__WHAT THE TASK ASKS__: Tally the lines of the listing below in which the string "will" occurs, and give the tally alone.

__DATA FOR THE TASK__:
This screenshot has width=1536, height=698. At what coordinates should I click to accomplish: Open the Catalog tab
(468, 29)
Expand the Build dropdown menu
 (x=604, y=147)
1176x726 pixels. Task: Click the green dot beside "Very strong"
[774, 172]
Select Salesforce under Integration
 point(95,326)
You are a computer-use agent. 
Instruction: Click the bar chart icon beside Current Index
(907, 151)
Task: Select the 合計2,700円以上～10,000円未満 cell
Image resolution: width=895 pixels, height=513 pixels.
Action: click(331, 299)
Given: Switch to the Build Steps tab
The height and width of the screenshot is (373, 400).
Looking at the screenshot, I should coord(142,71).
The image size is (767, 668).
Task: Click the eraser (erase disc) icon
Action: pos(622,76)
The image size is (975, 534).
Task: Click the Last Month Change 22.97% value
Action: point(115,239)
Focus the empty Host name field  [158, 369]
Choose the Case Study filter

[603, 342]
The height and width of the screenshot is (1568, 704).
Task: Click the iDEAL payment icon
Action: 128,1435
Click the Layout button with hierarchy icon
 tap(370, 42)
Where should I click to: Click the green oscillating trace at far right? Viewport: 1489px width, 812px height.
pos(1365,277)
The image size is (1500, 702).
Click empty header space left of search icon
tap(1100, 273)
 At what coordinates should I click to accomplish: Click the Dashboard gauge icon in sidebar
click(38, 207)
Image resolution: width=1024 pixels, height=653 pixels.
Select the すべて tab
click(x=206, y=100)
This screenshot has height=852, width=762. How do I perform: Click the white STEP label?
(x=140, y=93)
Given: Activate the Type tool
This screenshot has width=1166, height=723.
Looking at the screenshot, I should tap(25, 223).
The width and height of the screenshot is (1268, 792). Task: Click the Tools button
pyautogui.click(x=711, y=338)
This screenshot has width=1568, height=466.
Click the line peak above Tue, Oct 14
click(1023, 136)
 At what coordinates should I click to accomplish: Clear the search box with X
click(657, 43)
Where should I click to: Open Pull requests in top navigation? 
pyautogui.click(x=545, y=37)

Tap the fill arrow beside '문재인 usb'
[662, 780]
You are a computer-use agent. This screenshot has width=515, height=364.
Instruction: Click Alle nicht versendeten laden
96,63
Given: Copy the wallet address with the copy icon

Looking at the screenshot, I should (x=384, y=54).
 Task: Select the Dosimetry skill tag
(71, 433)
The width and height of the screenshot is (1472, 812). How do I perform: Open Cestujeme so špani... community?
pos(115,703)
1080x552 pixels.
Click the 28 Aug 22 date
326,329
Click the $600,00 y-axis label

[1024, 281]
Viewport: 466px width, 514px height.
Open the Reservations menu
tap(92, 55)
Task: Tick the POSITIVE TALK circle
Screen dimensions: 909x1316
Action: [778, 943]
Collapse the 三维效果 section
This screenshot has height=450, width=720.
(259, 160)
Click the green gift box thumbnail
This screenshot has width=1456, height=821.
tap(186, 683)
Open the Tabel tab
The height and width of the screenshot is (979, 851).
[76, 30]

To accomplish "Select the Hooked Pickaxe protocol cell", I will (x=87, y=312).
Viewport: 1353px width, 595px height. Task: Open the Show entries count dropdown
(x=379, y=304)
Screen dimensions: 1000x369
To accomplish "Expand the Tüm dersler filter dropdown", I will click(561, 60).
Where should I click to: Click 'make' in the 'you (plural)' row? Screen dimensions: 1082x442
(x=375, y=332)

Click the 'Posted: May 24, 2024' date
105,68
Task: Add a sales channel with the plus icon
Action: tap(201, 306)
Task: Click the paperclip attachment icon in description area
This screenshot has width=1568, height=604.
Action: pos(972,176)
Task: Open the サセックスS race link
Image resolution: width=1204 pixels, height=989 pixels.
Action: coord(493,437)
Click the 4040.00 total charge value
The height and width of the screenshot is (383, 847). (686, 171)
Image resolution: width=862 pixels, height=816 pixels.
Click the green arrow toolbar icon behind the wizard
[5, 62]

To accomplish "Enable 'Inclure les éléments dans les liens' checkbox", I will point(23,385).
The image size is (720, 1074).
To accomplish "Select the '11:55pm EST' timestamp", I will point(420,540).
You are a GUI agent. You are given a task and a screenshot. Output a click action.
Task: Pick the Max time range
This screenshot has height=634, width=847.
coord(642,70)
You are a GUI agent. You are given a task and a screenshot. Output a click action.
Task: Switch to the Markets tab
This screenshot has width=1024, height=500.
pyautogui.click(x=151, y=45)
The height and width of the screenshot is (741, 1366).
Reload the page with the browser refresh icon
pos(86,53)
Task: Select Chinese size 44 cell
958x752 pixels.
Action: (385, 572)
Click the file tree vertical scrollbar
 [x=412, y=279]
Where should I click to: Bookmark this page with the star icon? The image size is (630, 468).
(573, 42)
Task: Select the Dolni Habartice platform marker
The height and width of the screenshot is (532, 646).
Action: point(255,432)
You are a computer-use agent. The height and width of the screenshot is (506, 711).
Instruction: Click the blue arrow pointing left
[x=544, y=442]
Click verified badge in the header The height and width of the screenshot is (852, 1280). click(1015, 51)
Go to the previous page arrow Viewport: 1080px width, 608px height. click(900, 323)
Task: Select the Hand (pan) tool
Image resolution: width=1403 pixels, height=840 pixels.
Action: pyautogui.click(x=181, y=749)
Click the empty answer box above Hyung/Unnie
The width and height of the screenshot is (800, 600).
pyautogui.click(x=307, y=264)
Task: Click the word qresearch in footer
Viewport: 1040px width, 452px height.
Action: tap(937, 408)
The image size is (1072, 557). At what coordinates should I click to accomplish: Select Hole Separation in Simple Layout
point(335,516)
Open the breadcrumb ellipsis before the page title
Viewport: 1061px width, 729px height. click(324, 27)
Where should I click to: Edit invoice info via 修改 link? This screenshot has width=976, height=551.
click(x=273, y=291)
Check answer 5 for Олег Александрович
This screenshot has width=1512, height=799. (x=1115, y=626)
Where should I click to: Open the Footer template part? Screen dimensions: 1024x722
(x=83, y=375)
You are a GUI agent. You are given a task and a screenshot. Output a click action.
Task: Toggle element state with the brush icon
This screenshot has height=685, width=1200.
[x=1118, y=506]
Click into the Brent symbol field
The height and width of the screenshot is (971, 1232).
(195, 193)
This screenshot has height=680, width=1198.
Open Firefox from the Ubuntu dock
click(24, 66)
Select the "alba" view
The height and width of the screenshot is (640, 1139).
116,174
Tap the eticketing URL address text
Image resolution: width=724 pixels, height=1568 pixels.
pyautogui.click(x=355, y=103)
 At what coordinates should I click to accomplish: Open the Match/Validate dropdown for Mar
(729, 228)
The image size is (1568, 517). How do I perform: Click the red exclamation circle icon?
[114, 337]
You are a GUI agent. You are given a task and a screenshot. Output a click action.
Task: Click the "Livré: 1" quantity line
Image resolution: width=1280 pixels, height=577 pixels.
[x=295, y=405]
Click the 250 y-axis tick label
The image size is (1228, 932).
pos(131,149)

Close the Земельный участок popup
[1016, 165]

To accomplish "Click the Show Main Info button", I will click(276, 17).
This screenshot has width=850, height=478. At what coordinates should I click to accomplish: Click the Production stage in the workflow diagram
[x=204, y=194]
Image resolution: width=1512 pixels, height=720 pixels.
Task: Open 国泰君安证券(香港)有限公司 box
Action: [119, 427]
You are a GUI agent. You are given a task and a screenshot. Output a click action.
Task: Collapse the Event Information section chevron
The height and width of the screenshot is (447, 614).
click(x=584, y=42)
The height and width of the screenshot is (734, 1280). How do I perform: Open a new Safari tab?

__WORKED SOLUTION__: 5